Настроив остроту походного микроскопчика, Лебедев пригласил взглянуть.
В увеличительном стекле виднелись зернышки с хвостиками.
— Позвольте, так ведь это… — запнулся коллежский советник.
— Сперма, да, — подтвердил криминалист.
Родион Георгиевич все же переспросил. Но эксперт привел неоспоримое доказательство: в дыхательных путях обнаружены сгустки семени.
— Как возможна такая смерть? — все же спросил Ванзаров.
— Как от любого чужеродного предмета в горле: задохнулся. Видимо, его держали за руки и за ноги, но в отсутствие конечностей это подтвердить невозможно. Скорее всего, юноша был оглушен, и уже в бессознательном состоянии над ним надругались. Но в отсутствие головы можно лишь предполагать. Обязан заметить: в прямой кишке семени нет вовсе…

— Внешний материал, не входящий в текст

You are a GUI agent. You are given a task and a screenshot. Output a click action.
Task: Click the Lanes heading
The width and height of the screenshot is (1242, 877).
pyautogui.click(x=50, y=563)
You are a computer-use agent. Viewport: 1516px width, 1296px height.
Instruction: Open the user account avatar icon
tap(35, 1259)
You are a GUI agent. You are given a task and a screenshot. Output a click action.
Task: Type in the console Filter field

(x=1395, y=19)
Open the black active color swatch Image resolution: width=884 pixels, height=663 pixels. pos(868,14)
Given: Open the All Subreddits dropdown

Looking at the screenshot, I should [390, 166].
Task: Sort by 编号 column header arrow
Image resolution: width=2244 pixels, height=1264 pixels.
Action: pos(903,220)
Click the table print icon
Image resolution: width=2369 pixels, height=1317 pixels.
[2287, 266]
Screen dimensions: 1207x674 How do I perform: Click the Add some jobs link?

Статья № 955 Уголовного уложения о наказаниях в разъяснениях Сената от 1869 года трактует мужеложество как половой акт в задний проход и ничего более, схлопотать можно от силы два года каторги. На деле от этой статьи пострадал лишь единственный «шалун», некто господин Микиртумов. Ни один суд даже не станет рассматривать дело, где жертву удушили спермой: нет такой статьи в российских уложениях, не говоря уж об этических тонкостях. Значит, по протоколу юноша должен погибнуть от «отрыва» головы. Но если пользовали его одни, а «разрывали» труп другие — опытный судебный следователь и браться за дело не станет: адвокаты докажут, что убийства не было как такового… Что сказать? Выглядит это театральной постановкой с дешевыми эффектами. Только увертюры Вагнера не хватает…
— Уж поверьте мне, как мужчине, такой подвиг требует исключительных свойств организма, долгого воздержания или нескольких участников! — Лебедев многозначительно подмигнул.